Junho, 2024: 80 anos de Chico Buarque de Hollanda

Divulgação

Romero Venâncio

Romero Venâncio é Doutor em Filosofia pela Universidade Federal de Pernambuco e professor da Universidade Federal de Sergipe (Departamento de Filosofia e Núcleo de Ciências da Religião). Atua em pesquisas sobre: Marx, Sartre, F. Fanon, Enrique Dussel e o pensamento Decolonial Latino Americano.

Sua arte marcou um processo de modernização turbulenta desse Brasil (quase sempre em transe) em momentos distintos, difíceis, alegres, esperançosos e engolfados pelo egoísmo insano de suas classes dominantes. Chico Buarque cantou e “literatizou” esses momentos por meio da música, do teatro, do romance, dos contos…

Algumas crônicas, charges e pontas no cinema foram consideradas produções menores, o que seria uma trajetória linear de um artista de classe média se o Brasil não tivesse suas peripécias internacionais.

Historiadores e jornalistas costumam chamar a atenção para os “anos de esperança” que foram os anos 50 do século XX entre nós.

Era a febre do novo: bossa, cinema, arte, juventude, Brasília. Até a Igreja Católica parecia querer se renovar. Mas, nunca esqueçamos que este país abriga porões velhos que sempre aparecem em momentos inoportunos. E não deu outra.

Em 1946, um Brasil nefasto saiu das sombras e das casernas. Trocou-se João Goulart por generais. Trocaram-se as Ligas camponesas nas ruas por marcha de senhoras ricas com o deus delas. Trocou-se Paulo Freire pelo coronel Jarbas Passarinho. Trocou-se Celso Furtado por Delfim Neto. Trocaram-se tantas coisas simbólica.

Muita gente foi presa, exilada e torturada. Mataram muita gente, não sem alguma resistência. Os militares de plantão e seus empresários de sempre a tiracolo não tiveram paz de cemitério todo o tempo. Guerrilhas, teatros, jornais alternativos, canções, poemas, desbunde. Modernizaram-se “pelo alto”, massacraram o povo pobre com inflação e falso milagre, destruíram canais de democracia, injetaram anticomunismo nas forças armadas, controlaram a televisão e fizeram a festa dos ricos com o dinheiro público.

Dentre os canais de comunicação histórica que podemos saber de tudo isso com inteligência, humor, ironia e crítica devastadora está a arte de Chico Buarque de Hollanda. E nisso, ela ficará eterno numa memória que passará de geração em geração. Sem grandes ilusões, porque a memória brasileira é mais um problema do que realidade. Somos de um país que teima em não preservar sua melhor memória. Nem os governos ditos de esquerda escapam desta sina. Mas o fato é que não ficamos “à toa na vida vendo a banda passar”. A música de Chico Buarque, o seu teatro e seus escritos foram testemunhas desses tempos que ele chama em seu mais recente livro de “Anos de chumbo”.
□ □ □ □ □ □ □
- [Tarefa proposta A]: Quais pensadores o texto sobre Chico Buarque cita como temas das pesquisas de Romero Venâncio?
- [Tarefa proposta B]: Copie do texto sobre Chico Buarque o trecho que começa em "Sua arte marcou" e vai até "XX entre nós.".
A listagem que vem a seguir não tem nenhum papel nas tarefas.

- [Material fornecido]:
□ □ □ □ □ □ □
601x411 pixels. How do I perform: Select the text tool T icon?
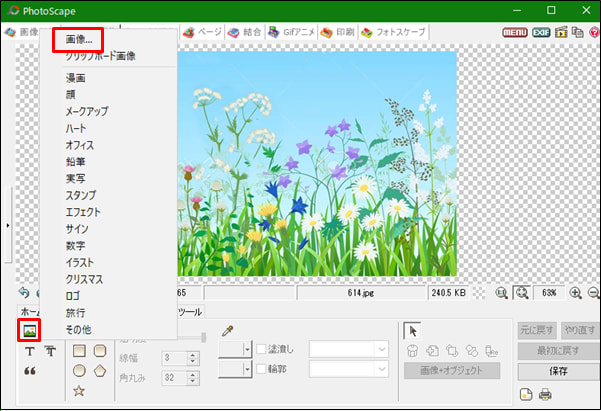click(x=30, y=351)
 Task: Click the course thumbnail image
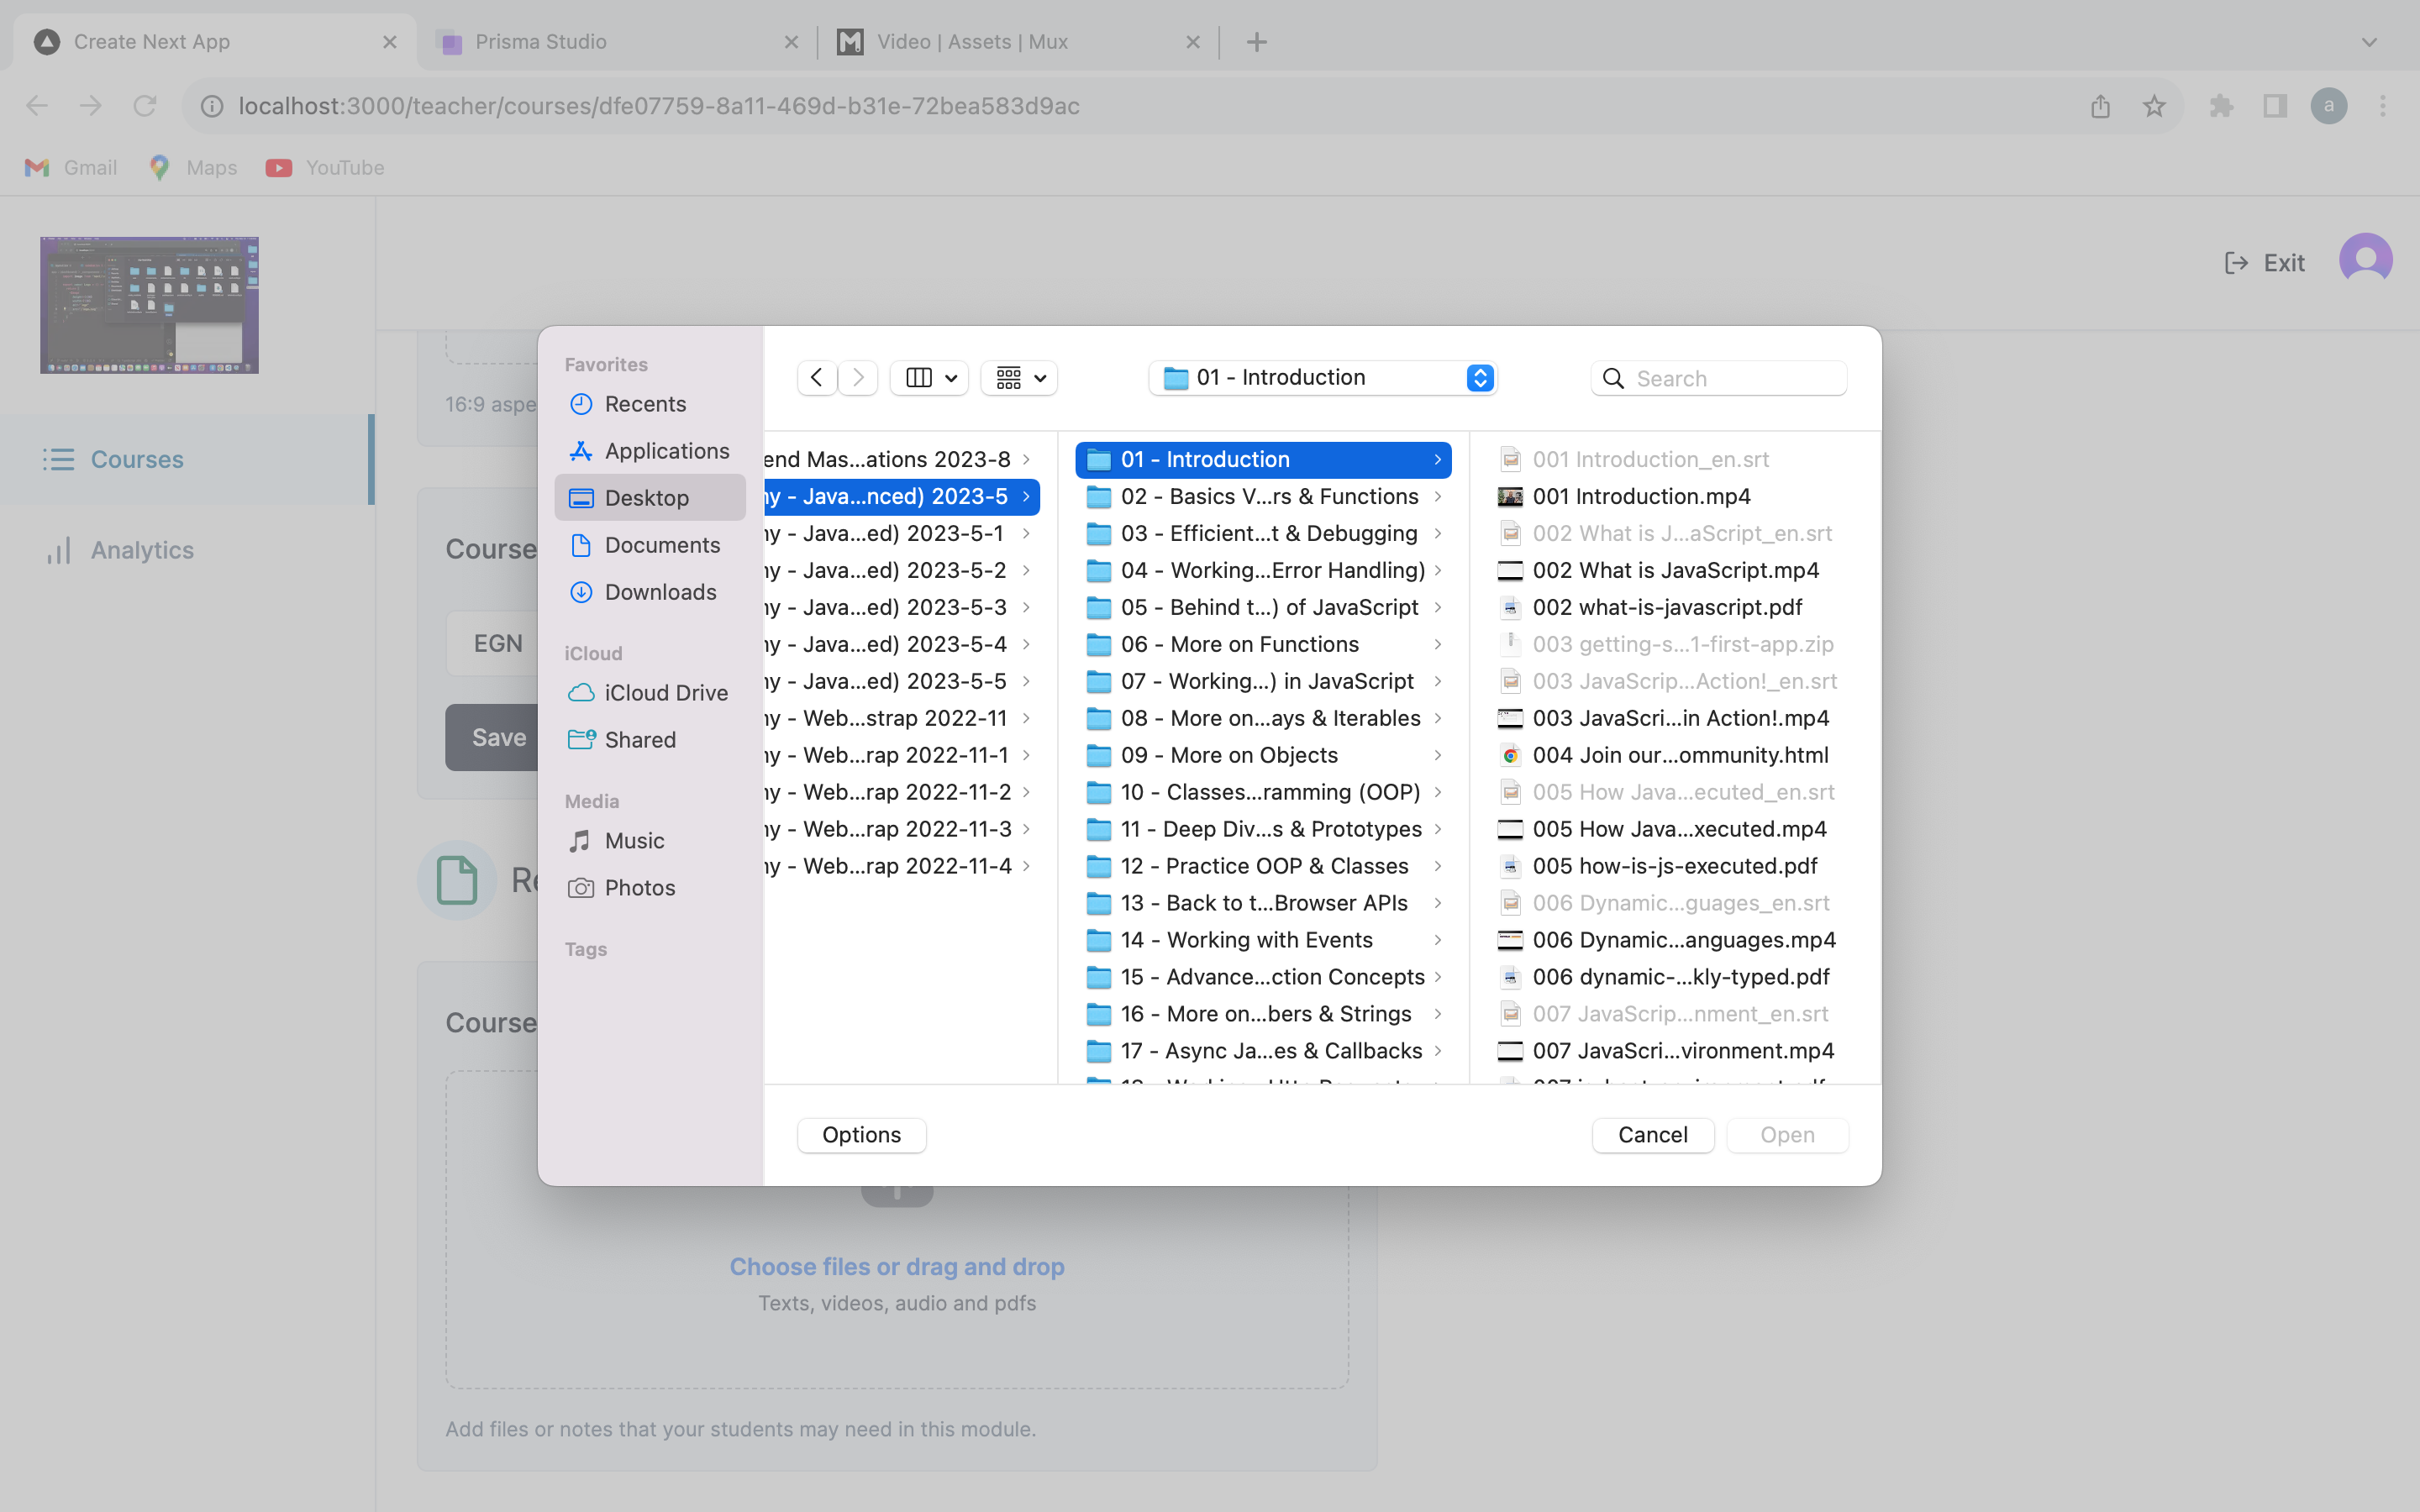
□ □ □ □ □ □ □
- [Resposta do exercício A]: Marx, Sartre, F. Fanon e Enrique Dussel.

- [Resposta do exercício B]:
Sua arte marcou um processo de modernização turbulenta desse Brasil (quase sempre em transe) em momentos distintos, difíceis, alegres, esperançosos e engolfados pelo egoísmo insano de suas classes dominantes. Chico Buarque cantou e “literatizou” esses momentos por meio da música, do teatro, do romance, dos contos…

Algumas crônicas, charges e pontas no cinema foram consideradas produções menores, o que seria uma trajetória linear de um artista de classe média se o Brasil não tivesse suas peripécias internacionais.

Historiadores e jornalistas costumam chamar a atenção para os “anos de esperança” que foram os anos 50 do século XX entre nós.